Validation in Statistics and Machine Learning - Abstract
(joint work with Vindi Jurinovic)
Gene expression is a dynamic process where thousands of components interact dynamically in a complex way. Microarray data offers a coarse cross-sectional view on these dynamic activities. The talk poses the question of the biological meaning for a gene interaction network estimated from the cross-sectional microarray data and shows that ergodic arguments may be used to support the interpretation of the measured data as time averages. This implies caution with respect to interaction between dynamic components which can not be inferred due to the averaging over time. Furthermore, the aspect of confounding by components not considered in the inferred network may be crucial.

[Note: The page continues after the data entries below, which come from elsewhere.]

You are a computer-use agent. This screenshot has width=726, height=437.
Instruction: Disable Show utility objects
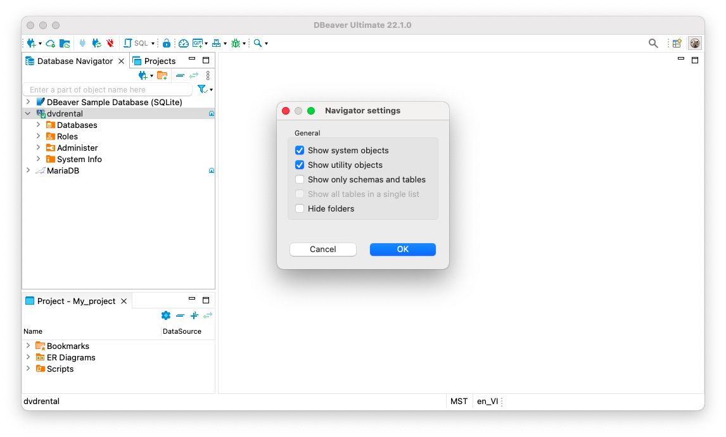300,165
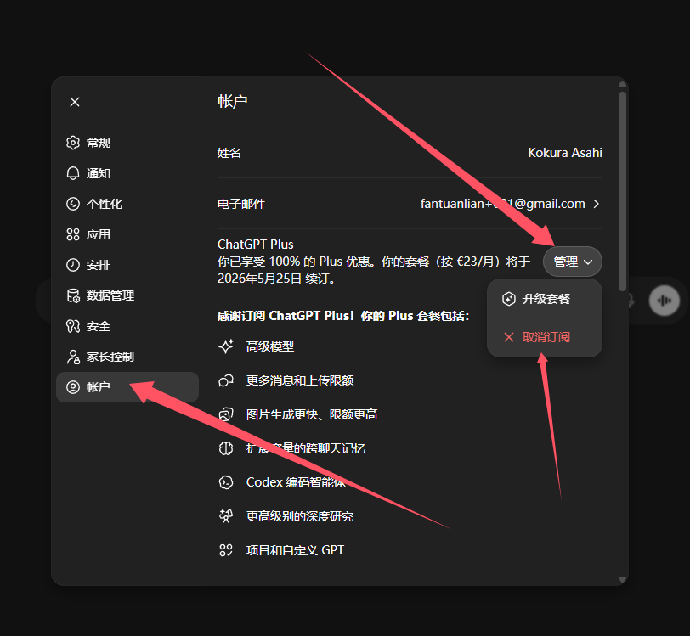This screenshot has height=636, width=690.
Task: Select 升级套餐 from the menu
Action: (545, 299)
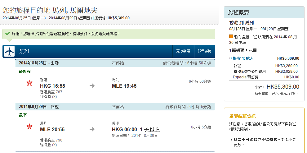Click the 小計 HK$5,309.00 subtotal amount
Screen dimensions: 307x153
(x=283, y=87)
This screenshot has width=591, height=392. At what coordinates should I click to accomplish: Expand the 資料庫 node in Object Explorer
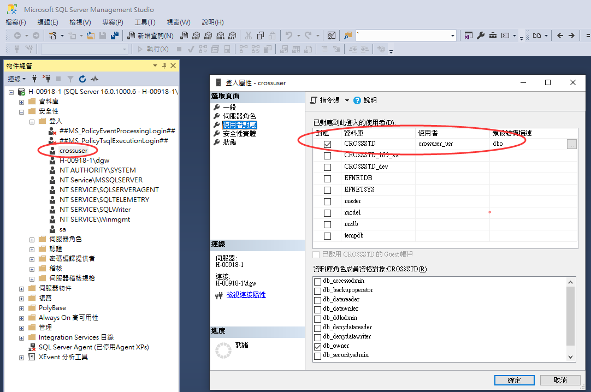[21, 102]
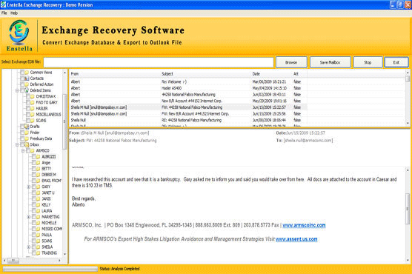Expand the GARY subfolder node

pos(29,187)
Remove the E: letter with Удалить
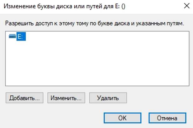193x128 pixels. [x=108, y=98]
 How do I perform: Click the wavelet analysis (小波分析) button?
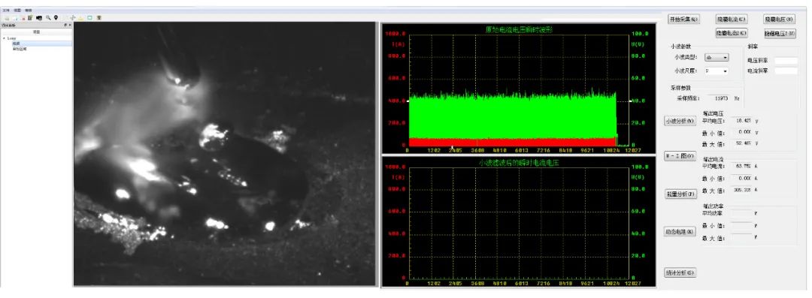[x=680, y=121]
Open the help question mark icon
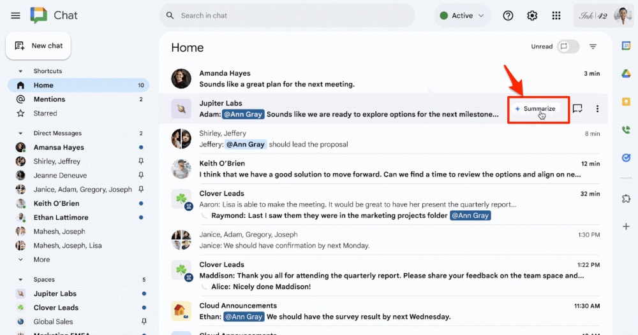 tap(508, 15)
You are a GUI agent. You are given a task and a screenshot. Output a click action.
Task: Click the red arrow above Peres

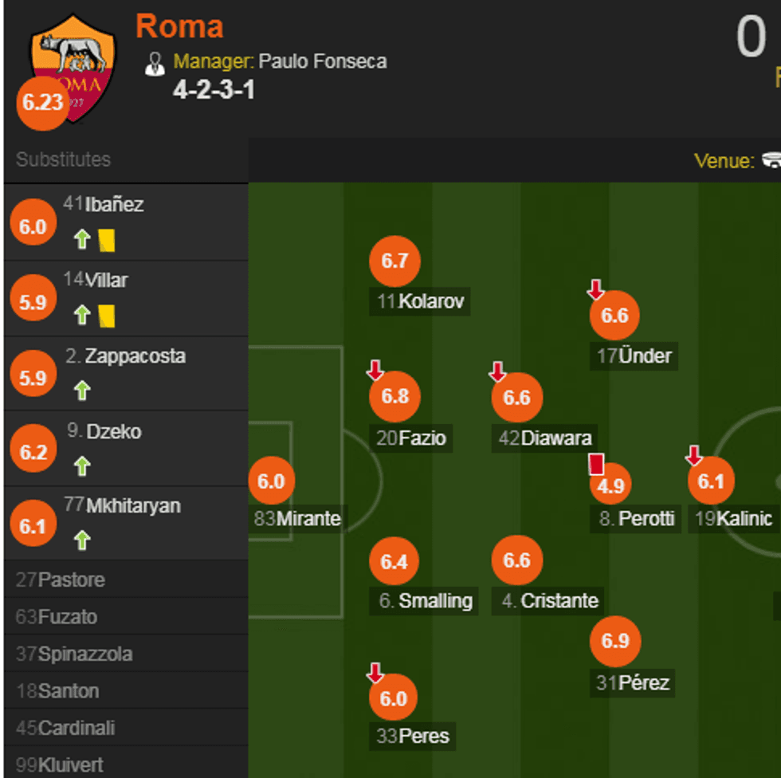(375, 671)
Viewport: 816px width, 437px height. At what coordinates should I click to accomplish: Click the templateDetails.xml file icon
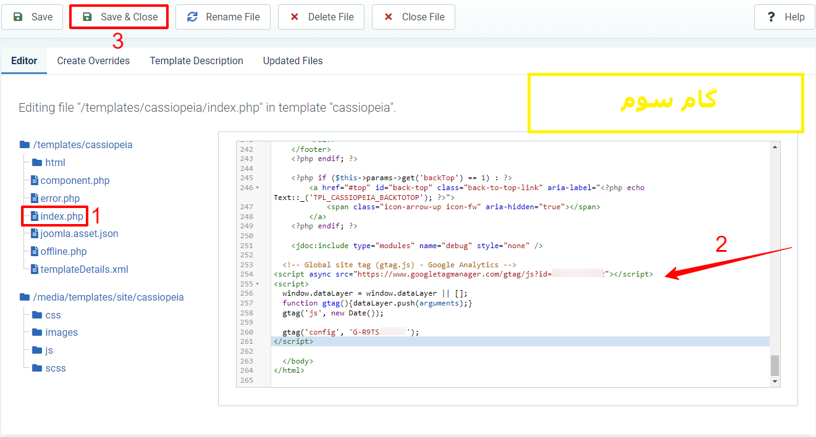pos(35,270)
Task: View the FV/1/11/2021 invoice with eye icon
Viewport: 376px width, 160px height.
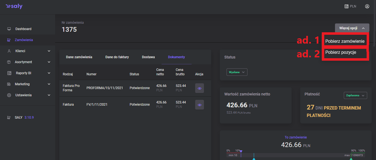Action: click(x=200, y=105)
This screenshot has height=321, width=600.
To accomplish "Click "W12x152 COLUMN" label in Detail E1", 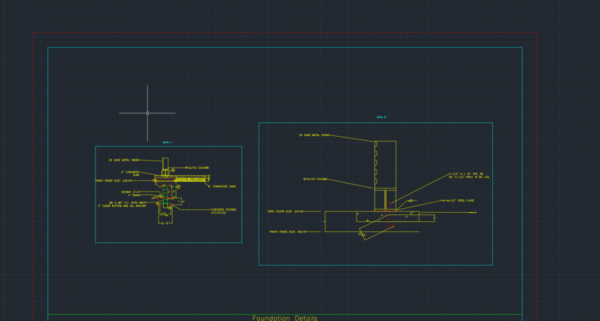I will click(315, 179).
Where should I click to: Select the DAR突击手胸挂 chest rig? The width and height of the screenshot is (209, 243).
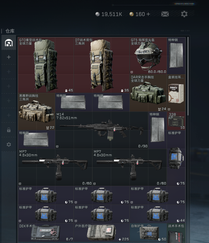148,93
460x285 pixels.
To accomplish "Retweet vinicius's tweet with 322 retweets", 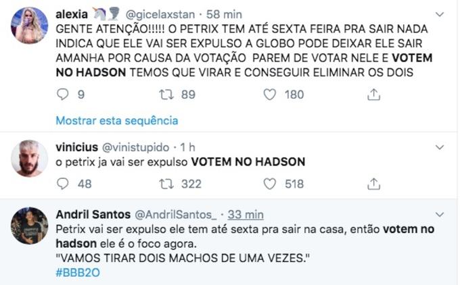I will 165,183.
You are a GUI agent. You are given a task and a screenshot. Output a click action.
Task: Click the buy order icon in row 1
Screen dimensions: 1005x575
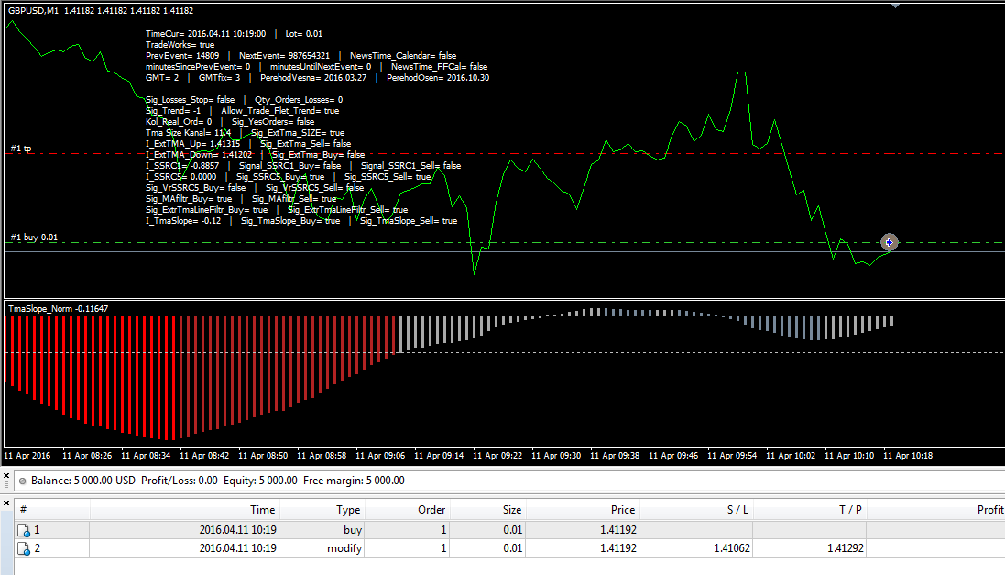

Based on these considerations we approach a data set of lymphoma patients with translocated or normal Myc gene. Myc (C-Myc) translocations to immunoglobulin heavy-chain (IGH) or light-chain (IGK, IGL) loci lead to Myc overexpression and are widely believed to be the crucial initiating oncogenic events in the development of Burkitt's lymphoma. There is a rich body of knowledge on the biological implications of the different translocations. The talk analyzes the relationship between the biological knowledge and the results of formal statistical estimates of gene interaction networks. We try to explore how strategies of biological validation are needed to understand the outcome of formal network estimates.